NASHVILLE, Tenn. — The recovery in demand in the hospitality and short-term home rental sectors appears to be happening quickly, but there are clear differences between the two.

Speaking during a session at Hotel Data Conference titled “Hotels, Home Rentals and How Performance Trends Continue to Evolve,” AirDNA Chief Product Officer Max Bernstein said in June 2022, demand for short-term rentals is up 21% indexed over 2019, while hotel demand is down 3.4%.

Rental demand is largely coming from smaller urban/rural markets, Bernstein said.

“What’s really interesting is to see a persistent contraction in the amount of demand in urban markets,” he added.

STR Vice President, Analytics, Isaac Collazo, said that in smaller markets, the biggest increase in rental demand share has occurred in coastal and mountain/lake destinations, in particular. In addition, rental demand increased the most in markets with fewer than 5,000 hotel rooms.

STR is CoStar’s hotel analytics company.

These core markets have always performed very well before COVID-19, Bernstein said, but the pandemic has made it even stronger.

Collazo noted that while it’s true that rental demand is growing, much of the growth “is in areas where hotels aren’t.”

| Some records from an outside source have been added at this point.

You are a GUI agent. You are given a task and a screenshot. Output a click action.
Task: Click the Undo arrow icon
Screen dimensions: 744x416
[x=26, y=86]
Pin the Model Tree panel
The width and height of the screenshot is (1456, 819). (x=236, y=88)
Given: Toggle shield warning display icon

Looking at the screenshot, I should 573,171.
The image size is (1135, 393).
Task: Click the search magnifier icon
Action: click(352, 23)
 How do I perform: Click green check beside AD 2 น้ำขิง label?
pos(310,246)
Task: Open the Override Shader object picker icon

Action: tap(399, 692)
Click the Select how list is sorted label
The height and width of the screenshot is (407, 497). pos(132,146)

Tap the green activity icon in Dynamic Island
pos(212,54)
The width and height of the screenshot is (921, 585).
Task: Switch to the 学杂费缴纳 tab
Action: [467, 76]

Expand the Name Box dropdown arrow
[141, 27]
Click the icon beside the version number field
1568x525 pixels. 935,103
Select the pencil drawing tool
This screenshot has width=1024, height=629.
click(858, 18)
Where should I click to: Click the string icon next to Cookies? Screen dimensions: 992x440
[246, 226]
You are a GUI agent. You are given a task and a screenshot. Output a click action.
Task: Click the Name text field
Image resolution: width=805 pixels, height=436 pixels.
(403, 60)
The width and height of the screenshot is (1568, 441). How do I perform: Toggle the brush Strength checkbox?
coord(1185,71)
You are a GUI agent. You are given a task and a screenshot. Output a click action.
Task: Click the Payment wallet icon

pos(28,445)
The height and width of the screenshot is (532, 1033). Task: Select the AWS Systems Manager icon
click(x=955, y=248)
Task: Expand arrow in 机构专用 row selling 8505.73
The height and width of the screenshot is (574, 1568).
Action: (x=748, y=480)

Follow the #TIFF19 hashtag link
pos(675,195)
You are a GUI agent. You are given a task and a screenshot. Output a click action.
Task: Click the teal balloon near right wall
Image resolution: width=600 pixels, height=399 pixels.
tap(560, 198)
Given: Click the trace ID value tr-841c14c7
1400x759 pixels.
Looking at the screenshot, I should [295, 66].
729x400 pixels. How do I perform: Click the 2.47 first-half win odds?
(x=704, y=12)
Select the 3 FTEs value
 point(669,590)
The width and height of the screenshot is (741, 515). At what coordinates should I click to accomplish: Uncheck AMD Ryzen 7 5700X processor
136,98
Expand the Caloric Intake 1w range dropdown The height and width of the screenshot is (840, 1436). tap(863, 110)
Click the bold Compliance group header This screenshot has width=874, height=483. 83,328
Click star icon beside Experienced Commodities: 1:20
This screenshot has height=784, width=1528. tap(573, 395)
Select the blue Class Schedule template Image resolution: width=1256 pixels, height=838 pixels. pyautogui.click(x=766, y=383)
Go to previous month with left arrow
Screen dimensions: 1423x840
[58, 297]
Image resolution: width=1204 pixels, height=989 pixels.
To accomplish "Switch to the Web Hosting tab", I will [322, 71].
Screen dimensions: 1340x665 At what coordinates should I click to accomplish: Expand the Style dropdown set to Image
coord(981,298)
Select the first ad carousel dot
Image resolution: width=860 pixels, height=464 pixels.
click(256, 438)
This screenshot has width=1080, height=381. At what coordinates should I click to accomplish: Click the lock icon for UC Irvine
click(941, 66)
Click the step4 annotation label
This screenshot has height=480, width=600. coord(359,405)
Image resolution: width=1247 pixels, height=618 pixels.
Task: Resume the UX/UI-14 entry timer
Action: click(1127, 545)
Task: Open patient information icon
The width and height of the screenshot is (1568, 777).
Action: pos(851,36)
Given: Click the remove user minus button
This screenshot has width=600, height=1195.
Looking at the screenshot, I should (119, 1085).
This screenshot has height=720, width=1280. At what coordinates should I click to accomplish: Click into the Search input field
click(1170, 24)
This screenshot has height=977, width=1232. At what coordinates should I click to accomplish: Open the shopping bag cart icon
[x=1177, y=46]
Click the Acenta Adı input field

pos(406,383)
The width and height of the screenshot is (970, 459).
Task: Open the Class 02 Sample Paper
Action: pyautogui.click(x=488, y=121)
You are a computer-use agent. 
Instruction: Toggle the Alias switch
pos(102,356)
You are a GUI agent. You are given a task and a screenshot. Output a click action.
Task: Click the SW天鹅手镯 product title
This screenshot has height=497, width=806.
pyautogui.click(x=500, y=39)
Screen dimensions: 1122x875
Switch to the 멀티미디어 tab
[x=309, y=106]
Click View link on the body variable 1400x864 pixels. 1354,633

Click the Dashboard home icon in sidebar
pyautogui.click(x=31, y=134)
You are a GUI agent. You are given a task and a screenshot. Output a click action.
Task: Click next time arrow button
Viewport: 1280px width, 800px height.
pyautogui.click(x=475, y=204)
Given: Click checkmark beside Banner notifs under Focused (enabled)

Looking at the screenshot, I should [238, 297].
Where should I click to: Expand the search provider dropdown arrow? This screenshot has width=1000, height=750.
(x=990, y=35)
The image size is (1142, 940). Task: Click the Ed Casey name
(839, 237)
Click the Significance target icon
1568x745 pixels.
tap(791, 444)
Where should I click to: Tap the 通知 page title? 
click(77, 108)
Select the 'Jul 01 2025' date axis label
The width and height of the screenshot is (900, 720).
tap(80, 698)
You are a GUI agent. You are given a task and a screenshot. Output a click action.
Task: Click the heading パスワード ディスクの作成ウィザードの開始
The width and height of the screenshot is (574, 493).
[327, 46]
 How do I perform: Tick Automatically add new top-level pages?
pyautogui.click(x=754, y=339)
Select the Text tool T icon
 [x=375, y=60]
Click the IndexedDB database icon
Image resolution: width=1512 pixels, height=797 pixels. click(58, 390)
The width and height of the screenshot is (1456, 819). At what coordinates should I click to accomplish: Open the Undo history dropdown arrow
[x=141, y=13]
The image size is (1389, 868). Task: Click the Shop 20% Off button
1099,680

“I think that’s the first clue, when we were working with this data; there are less than 5,000 rooms in this set of markets, but that’s where the biggest growth is. [for rentals]“, he said. “Essentially … rentals go to market and capture demand.”

In the top 25 markets, however, the share of rentals has fallen, he said.

When charting the rental market’s growth trajectory, Bernstein said the increase in demand share has not kept pace.

“Things have kind of balanced out where they were before,” he said.

Collazo said a big gain for rentals at the start of the pandemic made sense because it was a time when groups and families wanted to travel in “social bubbles”.

June 2022 year-to-date data indexed to 2019 shows that for every home rental sold across all types of locations and markets in 2019, nine hotel rooms were sold, while in 2022 the ratio fell to seven rooms, Collazo said.

Short-term rentals saw huge ADR growth from 2019, up 32%, Bernstein said. Hotels are up 11%.

“When you look at the difference in distribution between markets based on their ADR movement, you see markets that are up 20%, 30%, 40%, 50% year over year,” said he declared.

Collazo said the main difference is that hotels saw a decline in ADR, but then rebounded. Short-term rentals have yet to experience a decline in ADR as part of the recovery.

In terms of location type and market size, the short-term rental market achieved higher ADRs than hotels, with the exception of the suburban market.

“This could be good news for [hotels] for competing purposes. [Short-term rentals] grows faster [but] we also have a good product on the hotel side, maybe we can raise the rates – but that doesn’t suggest anything, I should say,” Collazo said.

Among the top 10 demand-changing markets — Gatlinburg/Pigeon Forge, Tennessee; East Texas region; Panama City, Florida; Myrtle Beach, SC; ft. Lauderdale; Wisconsin region; Wilmington, North Carolina; Houston; Virginia area; and Phoenix/Scottsdale – short-term rental and hotel ADRs increased, except in one case. The ADR of the hotel has gone down in Panama City.

“But again, the numbers are very different. Pigeon Forge rentals were up 42% ADR, while hotels in this market were up 19%,” he added.